Vietnam bets on submarines, reviving Viet Cong-style guile against a bigger adversary
Andrew Browne, Wall Street Journal1 April 2015
HANOI – To help vanquish a much stronger adversary, Viet Cong guerrillas fighting U.S. forces in the 1960s used an extensive network of tunnels on the outskirts of Saigon.
From deep underground, they launched surprise attacks. The booby-trapped networks withstood pummeling by B-52 bombers. U.S. Army scouts who wriggled inside spoke of descending into a “black echo.”
Now, faced with a new threat from China – this time at sea – Vietnam’s outgunned and outnumbered military is falling back on a similar tactic: It’s hiding underwater. Vietnam’s largest-ever arms purchase is a multibillion-dollar deal for six Russian submarines. The third arrived a few weeks ago, according to Vietnamese press reports. Superstealthy, the Kilo-class vessels are known in U.S. naval circles as “black holes.”
The subs, like the Viet Cong tunnels, are a prime example of asymmetrical warfare: They allow a weaker force to create uncertainty in the mind of a powerful opponent.
Vietnam’s submarine deal illustrates how countries in the region with no hope of matching China’s military power are looking for alternative ways to counter Beijing’s territorial ambitions, adding a new and unpredictable dimension to tensions over the South China Sea.
Subs prowling through shallow channels, in the hands of competing navies with little experience handling the complex systems, increases the risk for accidental encounters that could quickly escalate to suck in the U.S. and other major powers.
Chinese President Xi Jinping speaks in visionary terms about a “community of shared interests” in Asia-Pacific. At a regional forum on Saturday, he pledged to “jointly build a regional order that is more favorable to Asia and the world.”
But the South China Sea is a cauldron. China’s own newly constructed nuclear-submarine base on the island of Hainan gazes directly out over a stretch of sea reaching all the way to Indonesia that China increasingly regards as its maritime backyard.
For coastal states such as Vietnam and Malaysia and island nations like Indonesia, subs are among the most effective way to even the odds against China’s might. All feel threatened, but none are strong enough to go toe-to-toe against China’s military.
The Kilo-class subs will give Vietnam a “modest but potent” answer to Chinese naval intimidation, writes Carl Thayer, emeritus professor at the Australian Defence Force Academy.
Elsewhere in East Asia, South Korea and Japan also have formidable submarine forces. Australia plans to spend 50 billion Australian dollars (about U.S. $40 billion) on powerful new subs. The Philippines, Thailand and Myanmar are thinking of acquisitions. All this makes for an increasingly crowded seabed.
With subs, though, all it takes is one, lurking unseen, to alter the military equation.

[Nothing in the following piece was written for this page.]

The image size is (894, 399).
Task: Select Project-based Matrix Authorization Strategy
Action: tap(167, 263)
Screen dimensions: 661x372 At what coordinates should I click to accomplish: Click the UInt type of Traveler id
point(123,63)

Finding and destroying them is hard, and their attacks on shipping are almost always devastating. It is this combination that makes them so destabilizing. When subs are identified, ship commanders must make rapid life-or-death decisions on whether to shoot and risk an international conflict.

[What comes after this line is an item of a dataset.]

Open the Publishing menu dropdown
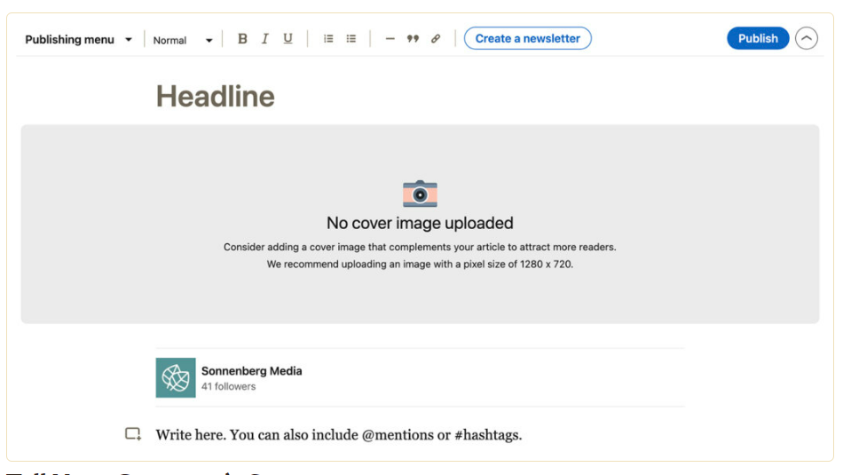843x475 pixels. [78, 39]
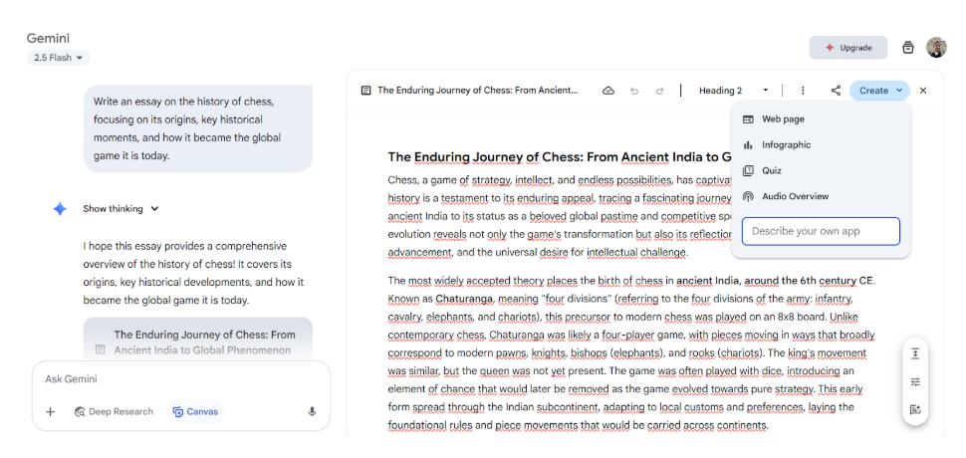Click the cloud save status icon
Screen dimensions: 966x458
(x=608, y=91)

Moreover, this silent contest is now playing out in the depths of the world’s busiest sea lanes.
More than half of the world’s annual merchant-fleet tonnage passes through the South China Sea. It links the Western Pacific with the Indian Ocean; whoever controls it will have a tight grip on the global economy.

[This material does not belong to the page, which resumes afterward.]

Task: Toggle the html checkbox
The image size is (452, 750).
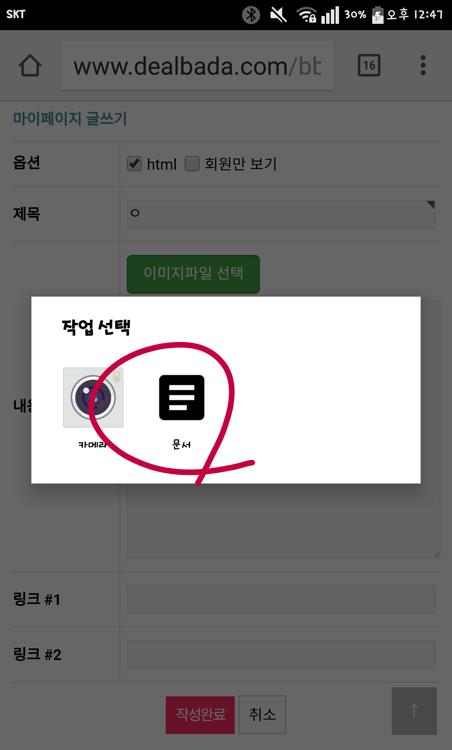Action: coord(134,163)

Vietnam, with its long coastline, is at the very heart of what has become a geopolitical struggle. Although its military is the most powerful in the 10-member Association of Southeast Asian Nations, it is also uniquely susceptible to pressure from Beijing: No Vietnamese leader can afford to get on the wrong side of China, especially not as Vietnam is becoming increasingly dependent on manufacturing work flooding in from China to take advantage of lower wages.
This is why, say military analysts in Hanoi, a crisis last May triggered by the arrival of a giant Chinese oil-drilling
rig in waters both countries claim has now been smoothed over.
But Vietnam’s vulnerability is also what draws in the great powers. It was no coincidence that Hillary Clinton, then the U.S. secretary of state, used a meeting on Asian security in Hanoi in 2010 to declare that a peaceful resolution of the South China Sea disputes was in America’s “national interest.”
That is also why the major powers are rallying around Vietnam’s submarine program. India is training Vietnam’s submariners; Japanese doctors are providing expertise on treating decompression sickness; America, having eased a ban on lethal-weapons sales to Vietnam, is offering to help enhance its maritime intelligence, which will make the submarines more effective.
America’s rationale for going to war in Vietnam in the last century was the “domino theory” – the idea that if Vietnam fell to communism its neighbors would follow. A similar logic drives the desire of the great powers to beef up Vietnam’s defenses, say regional defense analysts. If Hanoi disappears entirely into China’s orbit, the thinking goes, countering Beijing in the South China Sea will be that much harder.
Vietnam, though, knows it can’t count on America or any other nation for help if conflict with China breaks out. That’s a big reason it’s buying subs. As during its war with America, it knows its best defense lies in stealth and guile, which adds risk in already treacherous waters.